**TASK PROMPT**
Every line from the one containing "Collapse the EventGraph tree item" to the end of the data below should be copied exactly, but pictures should not.

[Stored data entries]
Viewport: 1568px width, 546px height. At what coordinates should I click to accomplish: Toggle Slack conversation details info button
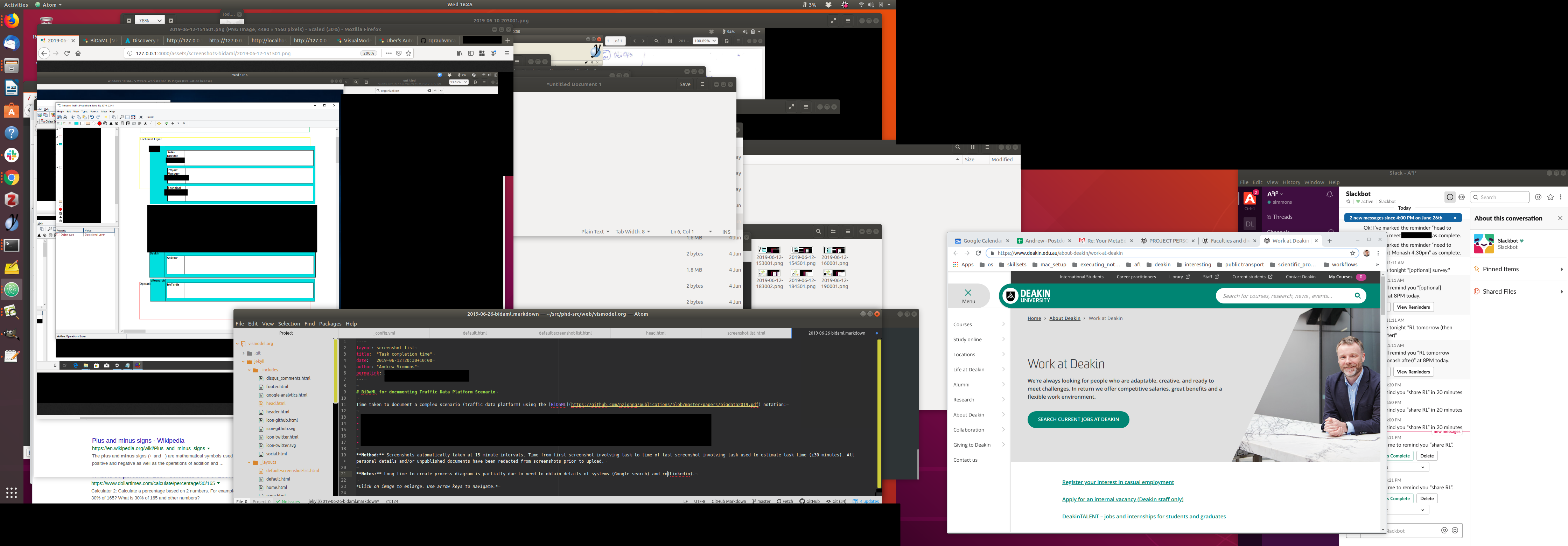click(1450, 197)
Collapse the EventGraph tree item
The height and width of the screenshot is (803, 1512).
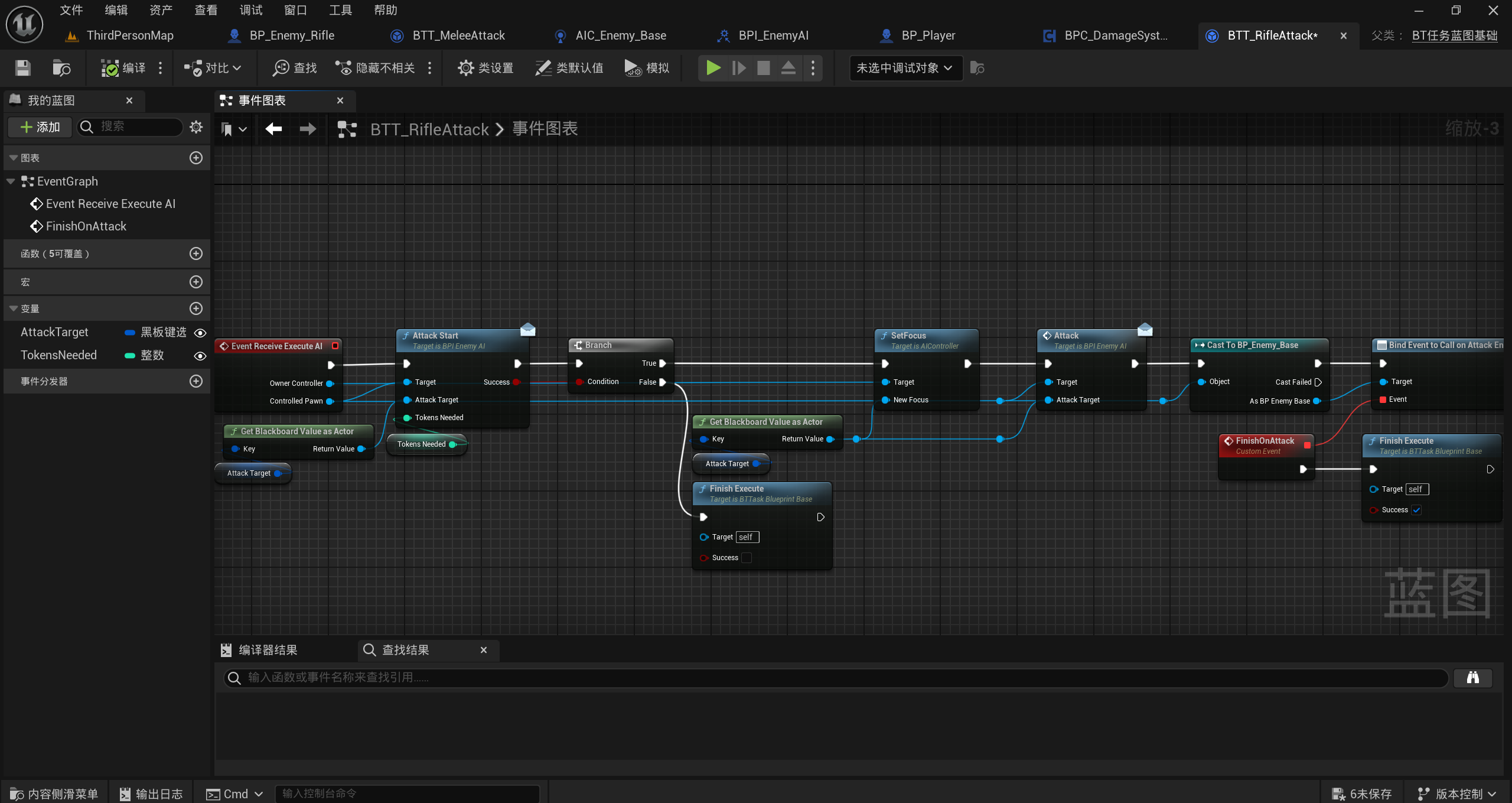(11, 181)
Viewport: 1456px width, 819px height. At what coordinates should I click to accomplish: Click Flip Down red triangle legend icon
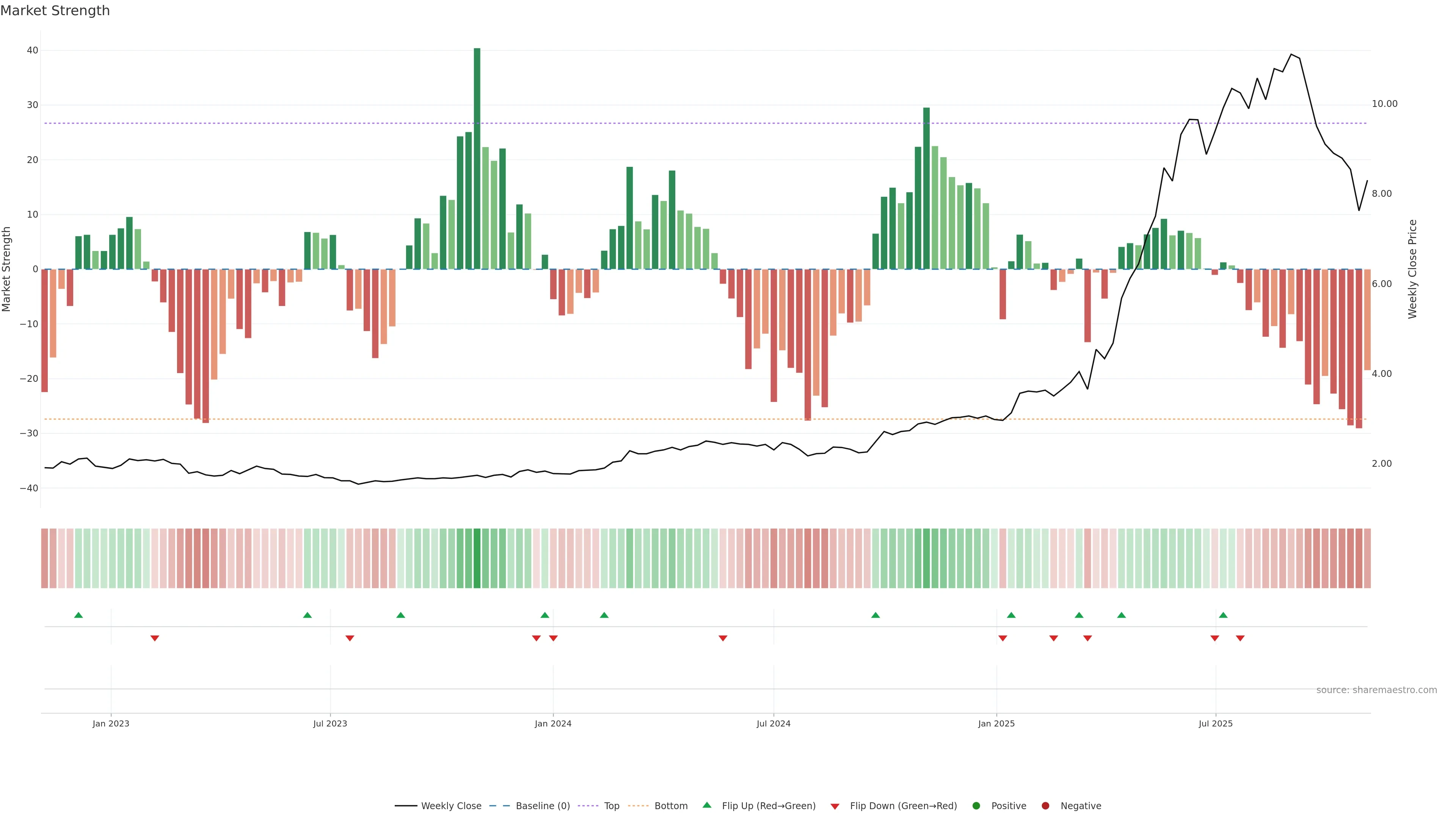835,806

**WRITTEN RESPONSE**
Collapse the EventGraph tree item
The height and width of the screenshot is (803, 1512).
(11, 181)
Viewport: 1456px width, 819px height. At what coordinates should I click to accomplish: Click Flip Down red triangle legend icon
835,806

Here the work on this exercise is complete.